Il concordato biennale per le partite IVA si è trasformato in un disastro.

L’idea era semplice: incentivare i contribuenti autonomi a dichiarare un reddito futuro leggermente più alto in cambio della certezza di non essere controllati. Ma l’offerta è stata estesa anche agli evasori, che avevano bassi indici di affidabilità fiscale, chiedendo loro di dichiarare un reddito troppo alto per le loro consolidate abitudini di disonestà tributaria. Il risultato?

I numeri sono chiari: il concordato causerà un minor gettito di 800 milioni, mentre l’incasso previsto è solo di 1,6 miliardi. A beneficiare dell’incentivo non sono stati gli evasori, ma i contribuenti che già abbastanza erano in regola con il fisco. Questi ultimi, infatti, hanno pagato solo il 10% sull’aumento del reddito dichiarato, mentre gli evasori non sono stati realmente interessati a regolarizzarsi.

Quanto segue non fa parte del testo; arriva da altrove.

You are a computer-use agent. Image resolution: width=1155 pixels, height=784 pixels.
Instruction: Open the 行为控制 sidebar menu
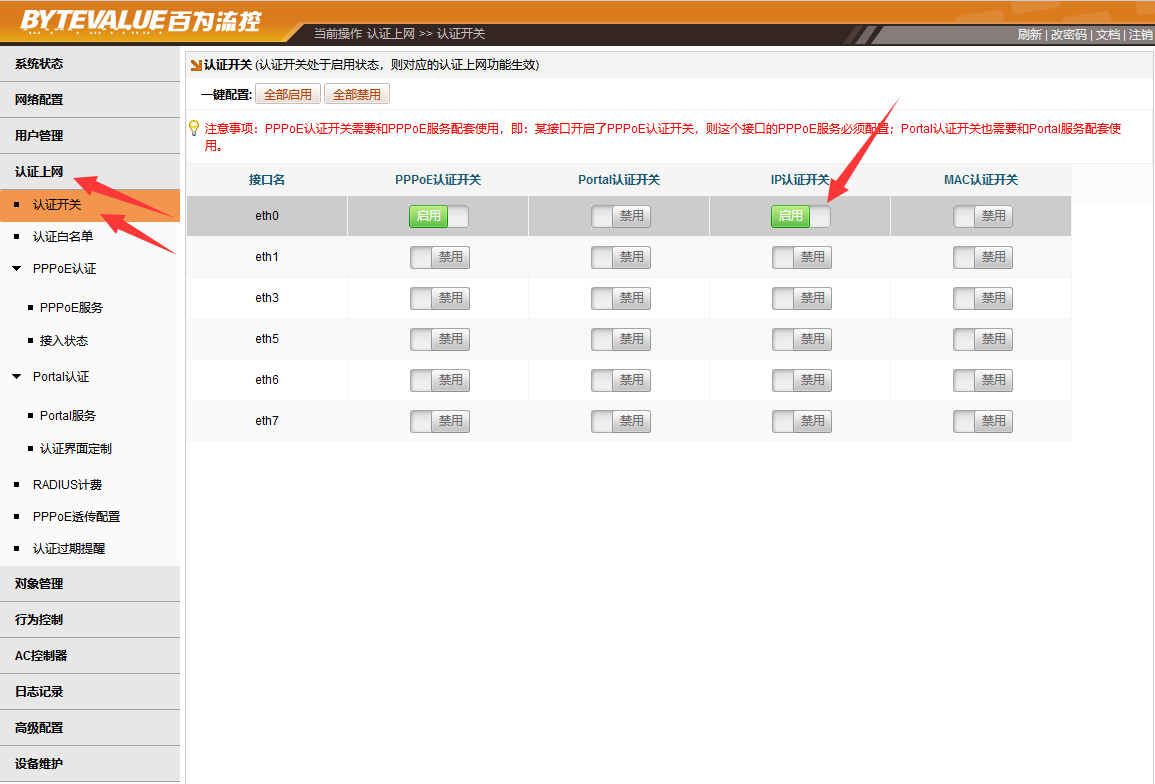pos(39,620)
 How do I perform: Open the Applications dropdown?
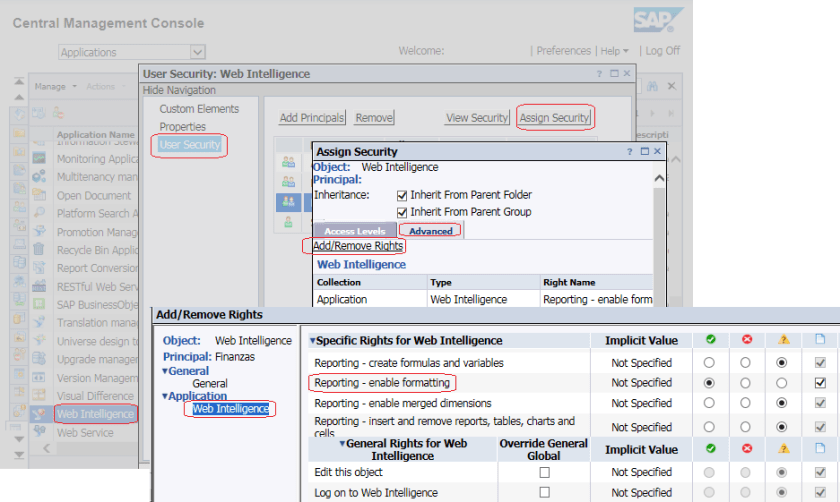197,52
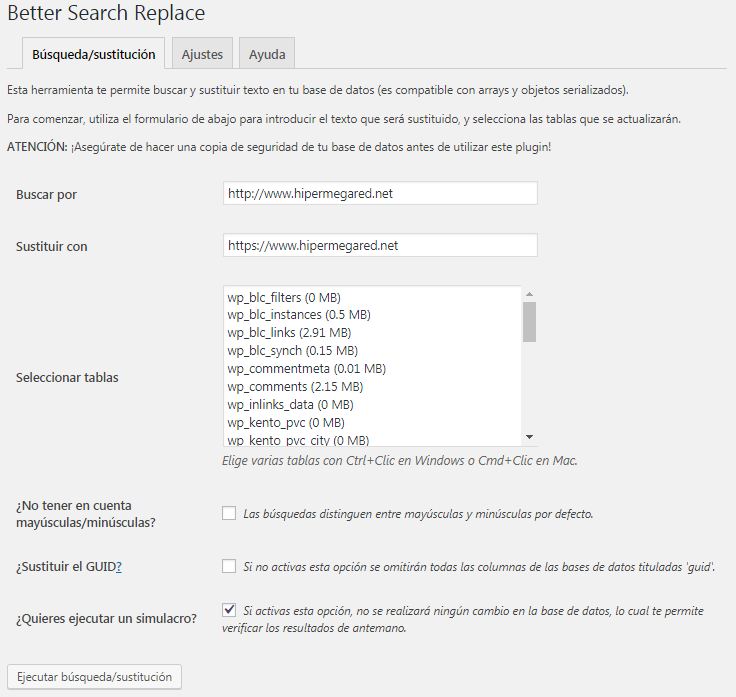Click scroll down arrow in tables list
Image resolution: width=736 pixels, height=697 pixels.
click(x=529, y=438)
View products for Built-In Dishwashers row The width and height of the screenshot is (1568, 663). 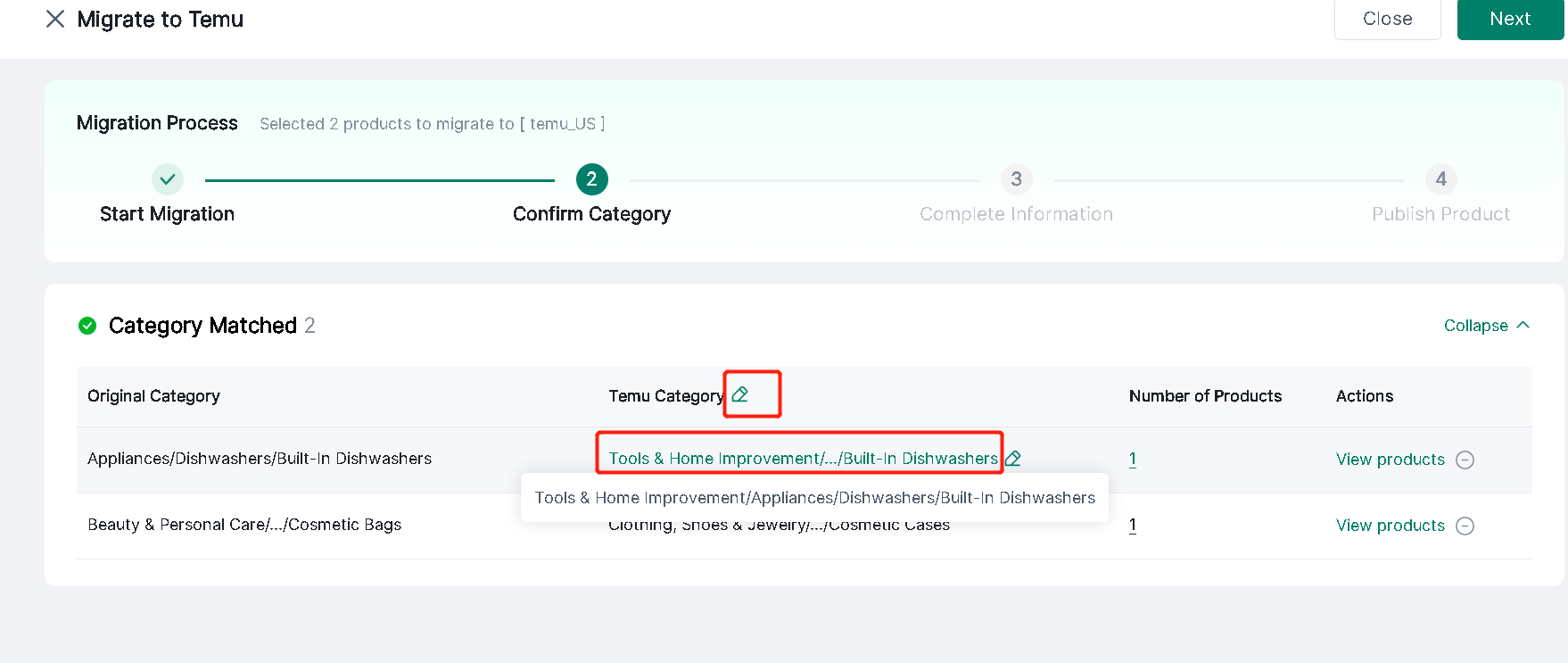1391,460
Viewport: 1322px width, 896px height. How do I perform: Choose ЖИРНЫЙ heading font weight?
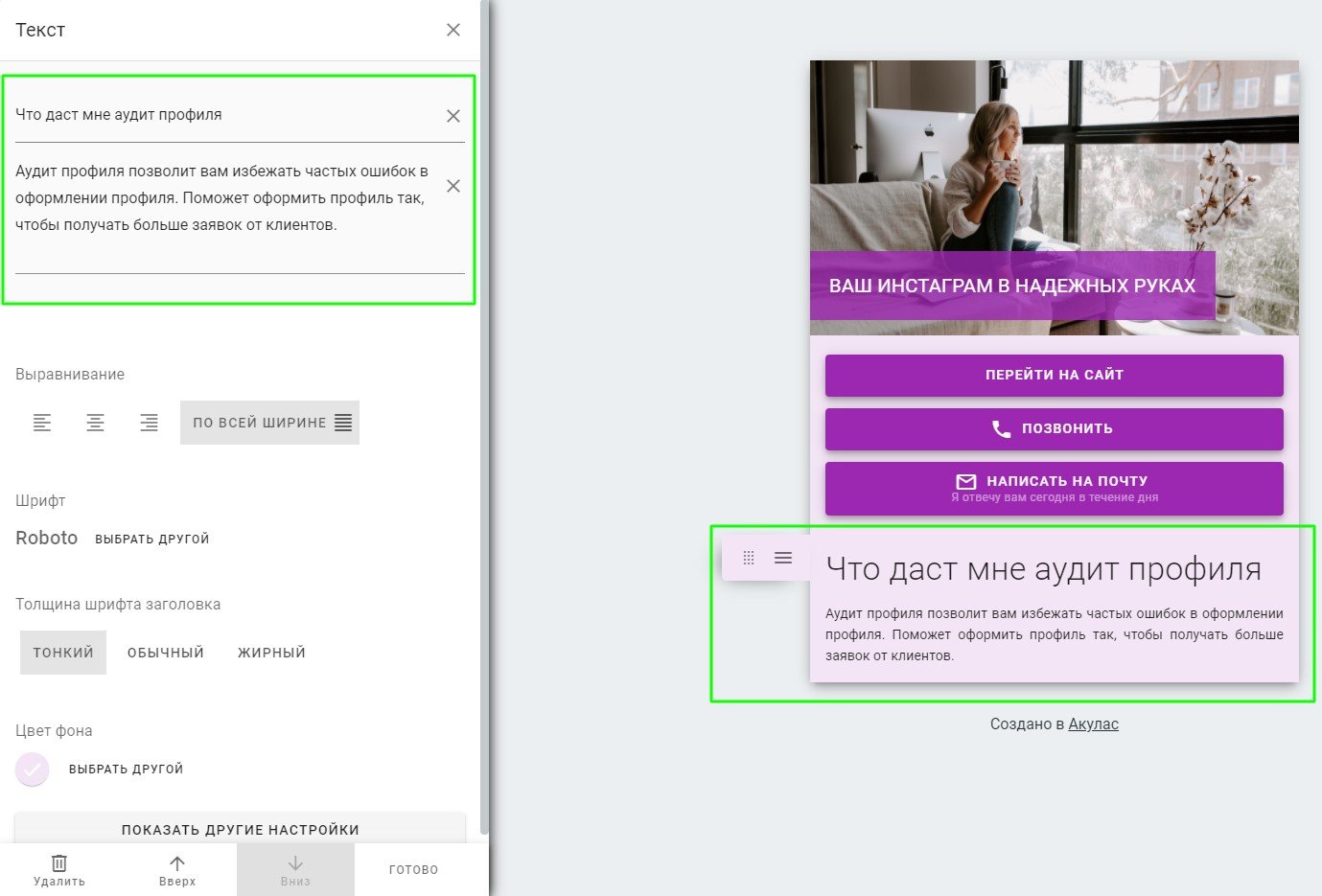click(x=272, y=653)
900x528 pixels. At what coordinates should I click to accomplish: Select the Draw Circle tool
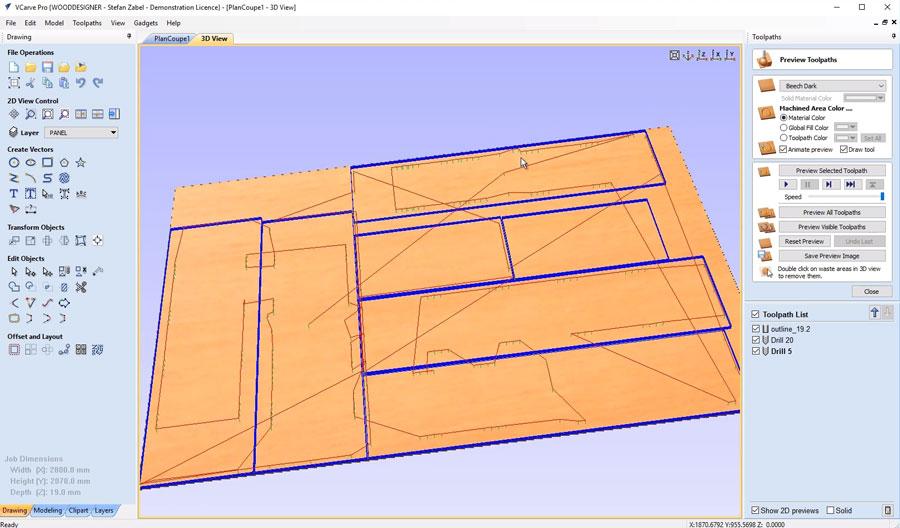click(14, 163)
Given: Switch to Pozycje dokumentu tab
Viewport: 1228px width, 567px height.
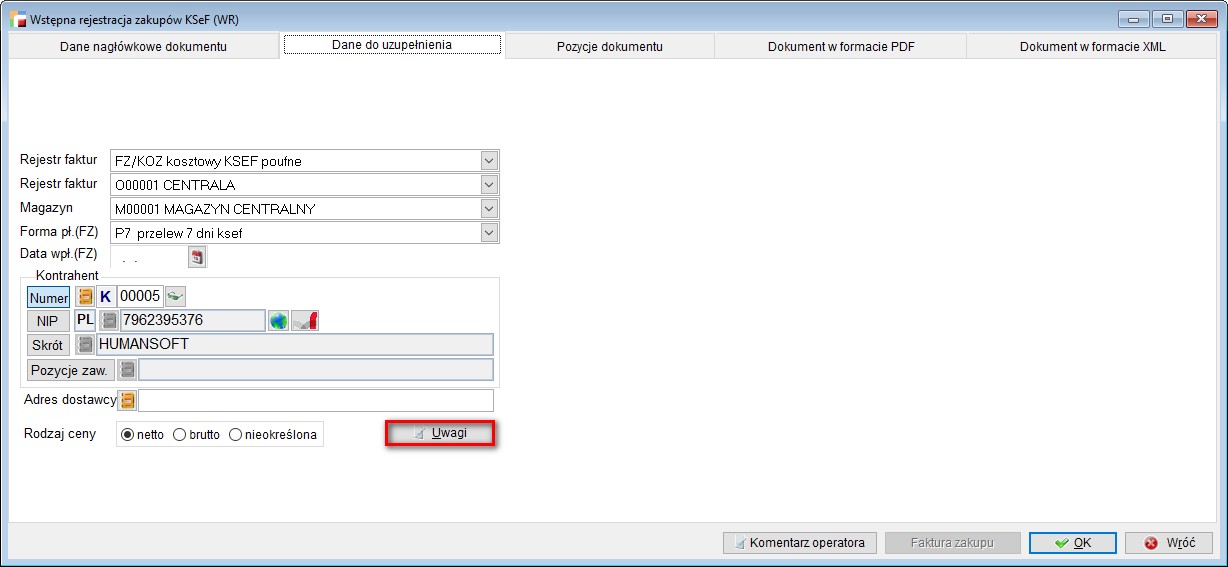Looking at the screenshot, I should click(x=609, y=46).

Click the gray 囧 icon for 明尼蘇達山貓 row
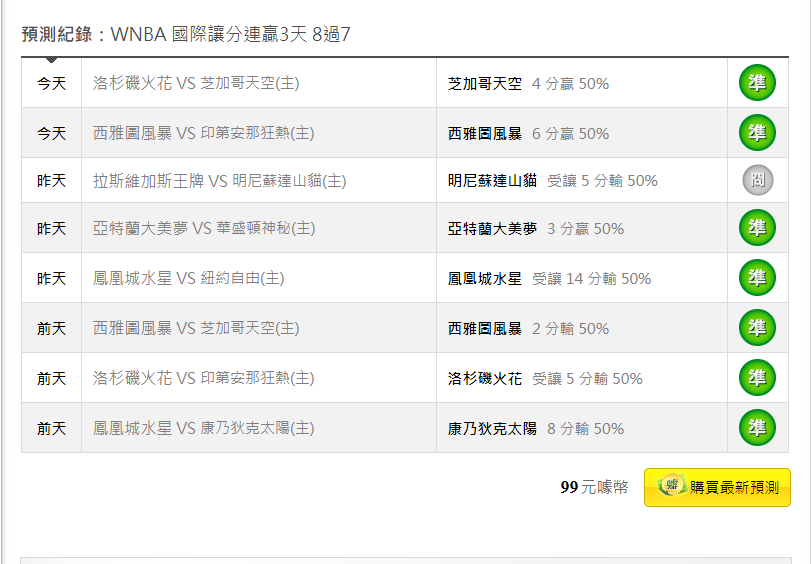(x=758, y=180)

Per inseguire 4 milioni di partite Iva, nel frattempo, il governo ha ignorato i 37 milioni di lavoratori dipendenti e pensionati, che si sono visti aumentare le tasse di 25 miliardi a causa dell’inflazione e del “fiscal drag”, cioè delle aliquote maggiori che scattano anche se il potere di acquisto diminuisce.

Il tutto come sempre condito di dichiarazione sui media di ogni tipo su “quanto intelligenti ed equi siano verso i contribuenti”.